UCSB’s University Symphony, conducted by Richard Rintoul, will perform its winter quarter concert at 8 p.m. Wednesday, Dec. 1 in Lotte Lehmann Concert Hall.
The University Symphony’s program is called “Fate” and includes Johannes Brahms’ Tragic Overture, Opus 81, Samuel Barber’s Adagio for Strings, Opus 11a, Paul Dukas’ Sorcerer’s Apprentice (1897) and Ludwig van Beethoven’s Symphony No. 5 in C-Minor, Opus 67.

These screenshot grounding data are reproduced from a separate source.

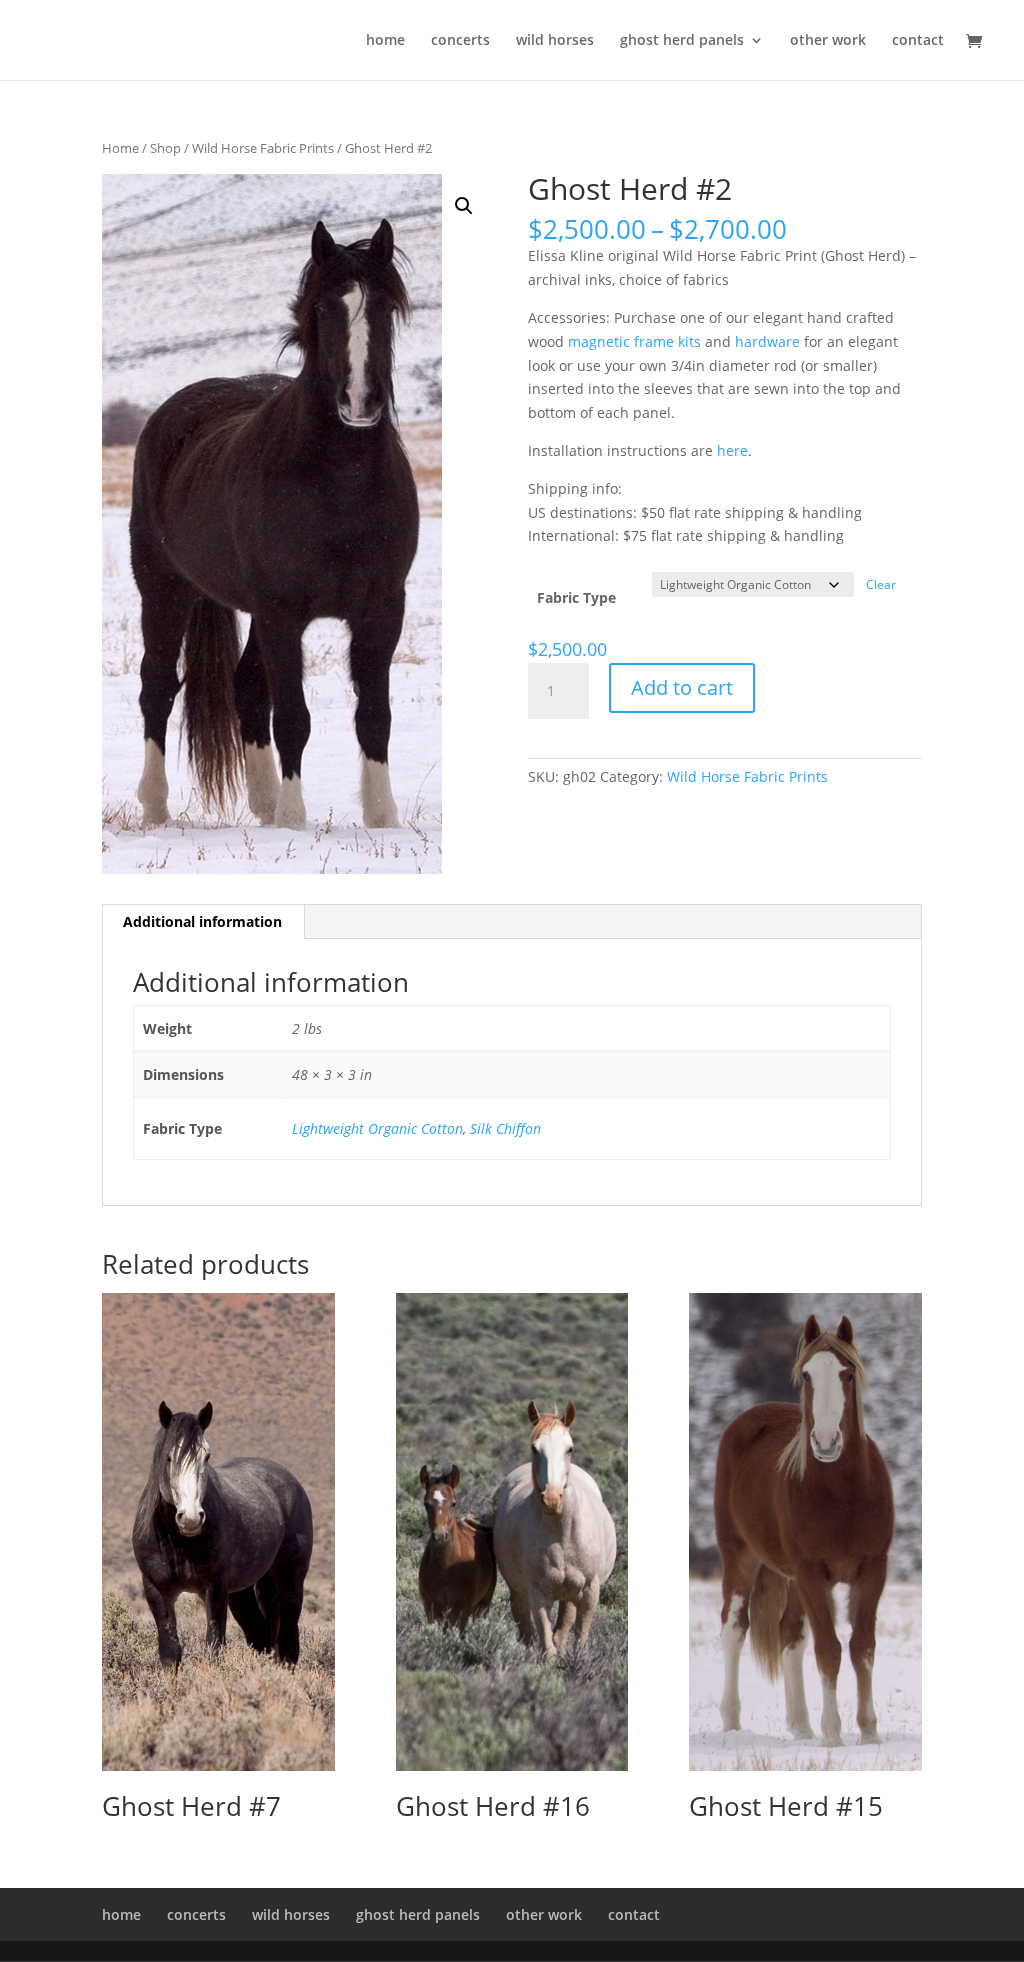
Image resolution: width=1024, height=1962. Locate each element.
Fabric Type (576, 597)
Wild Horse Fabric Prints (263, 148)
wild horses (555, 41)
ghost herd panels (682, 41)
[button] (464, 206)
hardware (767, 341)
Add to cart (682, 687)
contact (918, 41)
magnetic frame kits (634, 341)
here (732, 450)
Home (120, 148)
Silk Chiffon (505, 1128)
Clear (881, 584)
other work (828, 41)
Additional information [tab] (202, 921)
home (385, 41)
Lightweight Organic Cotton (377, 1128)
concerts (460, 41)
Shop (165, 148)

Brahms wrote his Tragic Overture in 1880, the same year as the ebullient Academic Festival Overture. The composer summed up the two succinctly: “One laughs; the other cries.” That is not to say that the Tragic has any kind of literary “program,” for Brahms was not interested in telling stories, only in the emotions that might be distilled from them. It is a powerful work, though at times much more “academic” than its so-named companion piece.
Barber — whose centennial is celebrated this year — wrote his String Quartet, Opus 11 in 1936, while he and Gian Menotti were staying in Italy. In 1938, when he heard Arturo Toscanini was looking for a new orchestral work by an American, he transcribed the quartet’s slow movement for string orchestra and sent it to the legendary conductor.

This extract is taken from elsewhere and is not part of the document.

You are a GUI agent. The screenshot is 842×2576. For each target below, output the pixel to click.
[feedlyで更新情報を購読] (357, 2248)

Toscanini returned the score in a few days, without saying anything about it, which caused Barber some dismay.
Later, Toscanini assured the composer, through Menotti, that he sent it back so quickly because he had already memorized it. The maestro and the NBC Symphony Orchestra premiered the work on Nov. 5 that same year. Inspired by a poem by the Latin poet Virgil, the Adagio, according to one source, was how “Barber envisioned a small stream that grows into a river.”

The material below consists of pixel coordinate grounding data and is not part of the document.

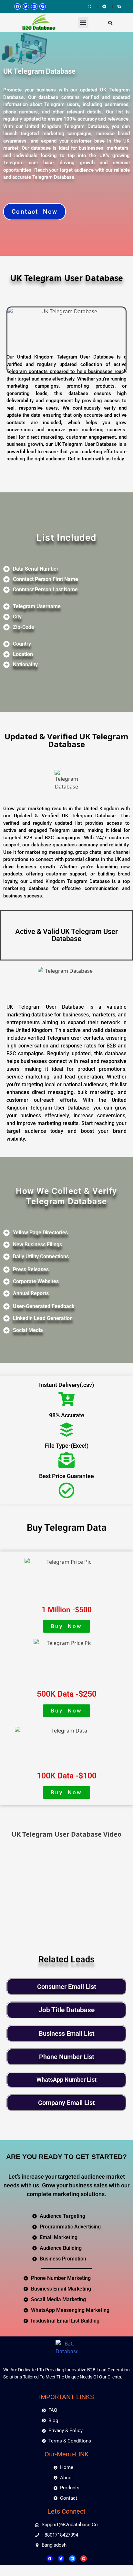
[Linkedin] (34, 6)
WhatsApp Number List (66, 2079)
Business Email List (67, 2033)
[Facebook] (17, 6)
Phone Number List (66, 2057)
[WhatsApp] (90, 6)
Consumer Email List (66, 1987)
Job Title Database (66, 2010)
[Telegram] (105, 6)
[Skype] (42, 6)
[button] (83, 22)
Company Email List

Dukas (1865-1935) conducted the premiere of L’apprenti sorcier himself. It was an immediate and lasting sensation, quite overshadowing the rest of this great composer’s work — rather like Maurice Ravel’s Bolero. In the last 23 years of his life, after the Fanfare pour précéder La Péri, Dukas published only three, very small-scaled pieces, for solo piano or piano and voice. Of the works he wrote from 1892 to 1912, only a little more than a third were published. The rest were either unpublished or destroyed. Dukas was a rare and scrupulous perfectionist.
If there is any more to be said about Beethoven’s Symphony No. 5 in C-Minor, I’m afraid I can’t imagine what it might be.
Tickets to the University Symphony concert are $15 for the general public and $7 for students, and can be purchased at the door.